[Stored data entries]

============

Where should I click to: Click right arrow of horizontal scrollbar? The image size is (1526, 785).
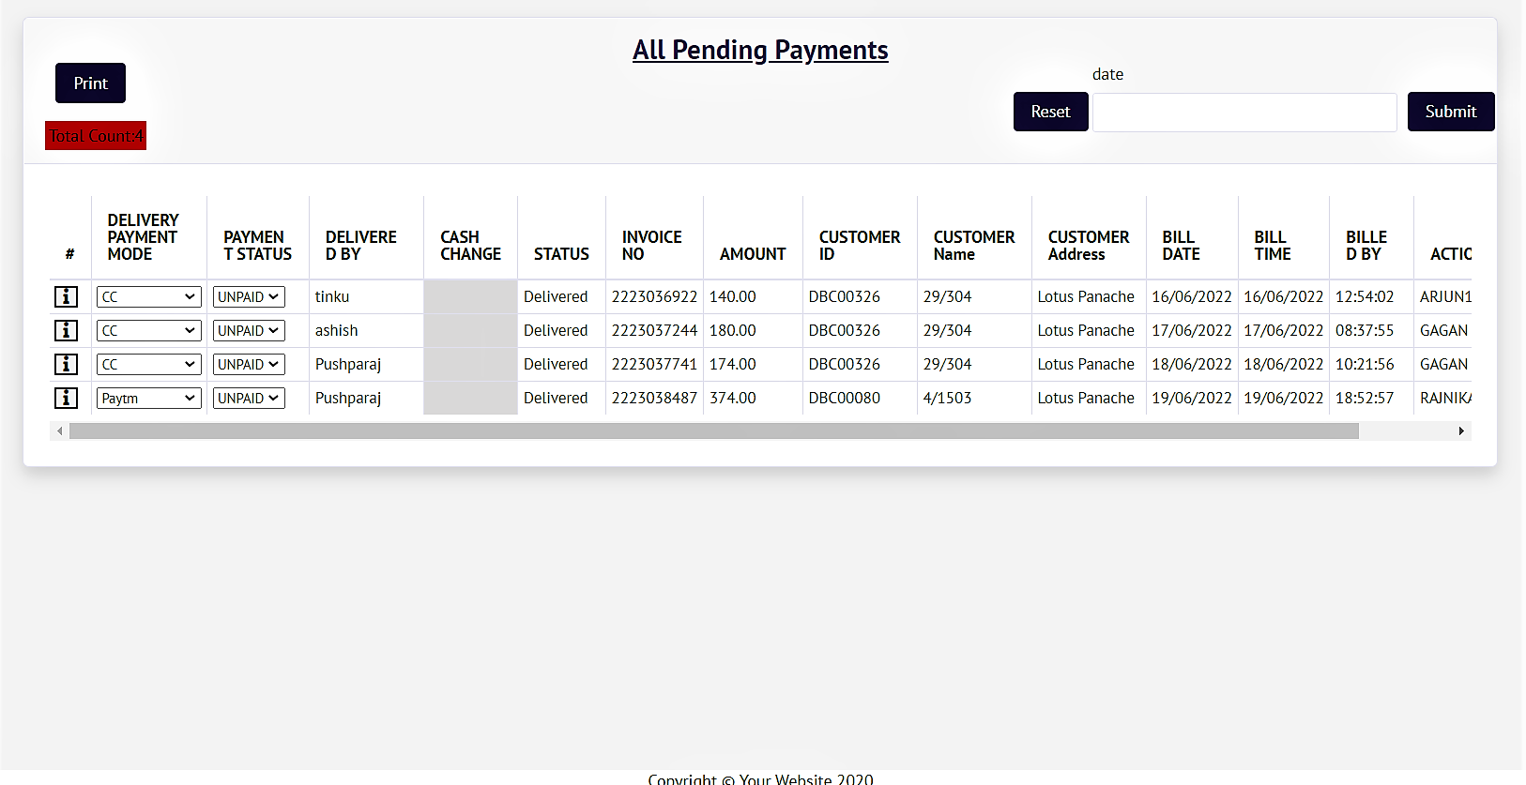1461,431
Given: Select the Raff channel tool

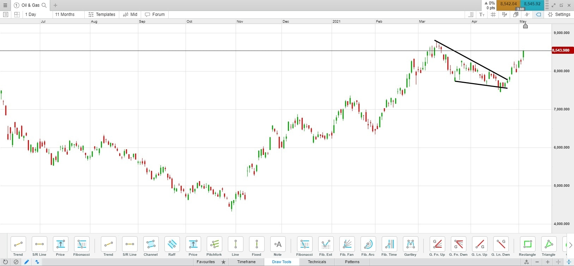Looking at the screenshot, I should 172,247.
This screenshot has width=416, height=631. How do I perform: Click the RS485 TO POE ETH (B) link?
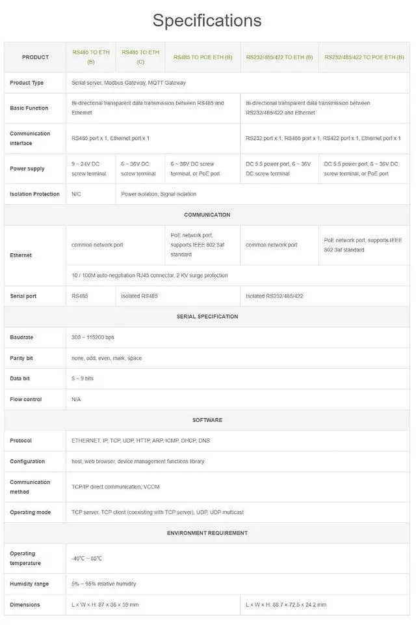coord(203,57)
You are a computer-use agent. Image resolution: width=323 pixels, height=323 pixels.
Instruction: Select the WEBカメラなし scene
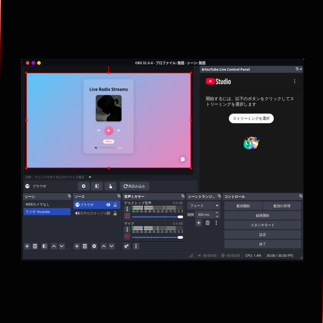(x=47, y=204)
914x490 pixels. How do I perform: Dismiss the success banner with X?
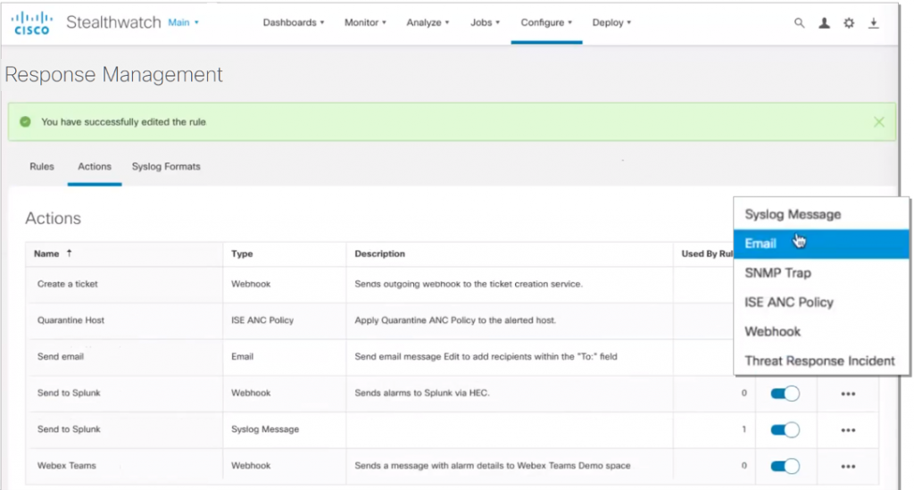tap(879, 122)
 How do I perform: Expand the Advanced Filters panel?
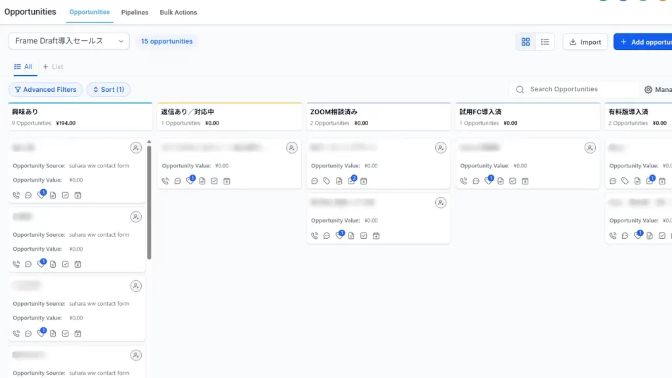pyautogui.click(x=45, y=90)
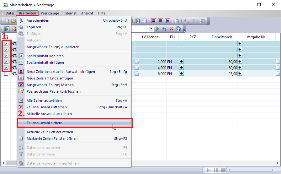Open document icon beside LV Menge 2,000
The width and height of the screenshot is (281, 174).
[x=137, y=62]
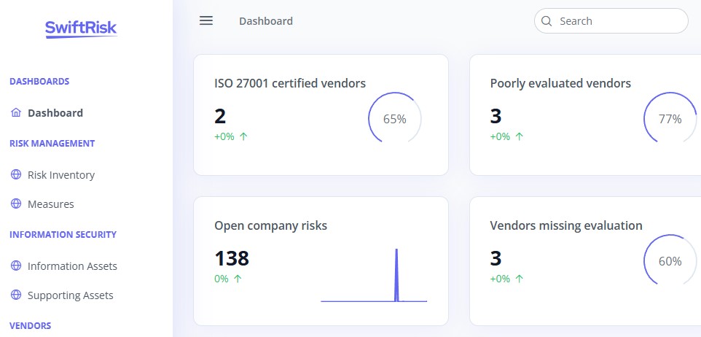Screen dimensions: 701x337
Task: Toggle the hamburger menu icon
Action: [x=206, y=20]
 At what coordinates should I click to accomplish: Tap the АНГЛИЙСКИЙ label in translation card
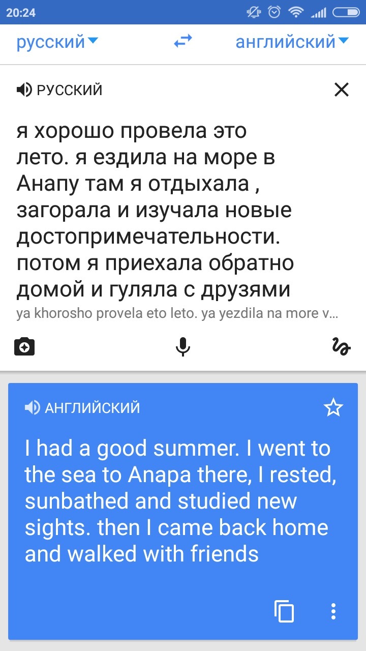coord(93,408)
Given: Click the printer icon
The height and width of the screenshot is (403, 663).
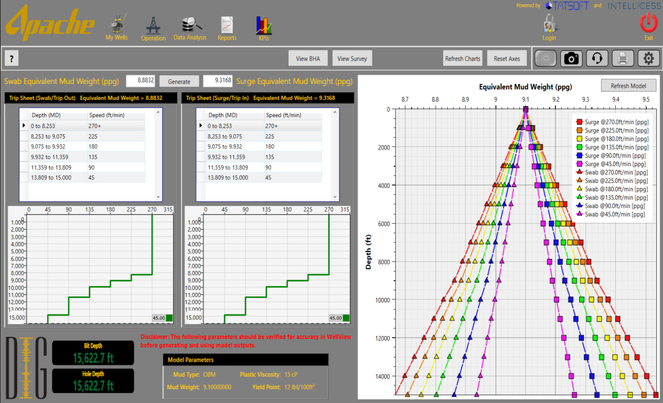Looking at the screenshot, I should (x=623, y=58).
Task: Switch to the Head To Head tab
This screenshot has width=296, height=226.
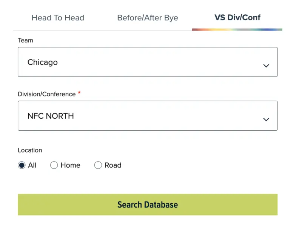Action: pyautogui.click(x=58, y=18)
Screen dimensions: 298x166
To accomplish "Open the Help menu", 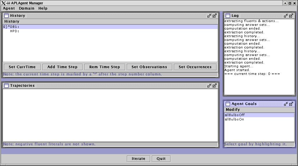I will (43, 8).
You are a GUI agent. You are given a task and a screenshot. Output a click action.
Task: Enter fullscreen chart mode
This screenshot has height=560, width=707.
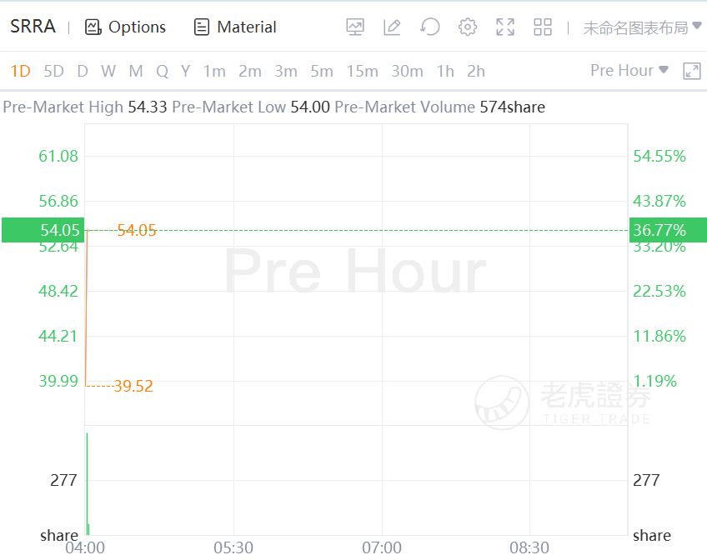click(505, 28)
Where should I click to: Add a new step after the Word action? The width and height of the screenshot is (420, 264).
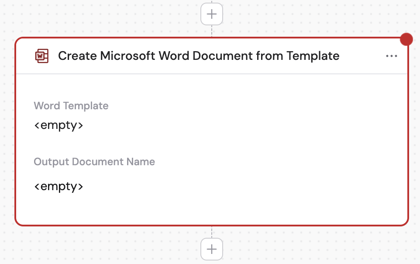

============

__WHAT YOU WILL DO__: State how many lines of the records contain the word "agent". Give that number alone.

__WRITTEN SOLUTION__: 2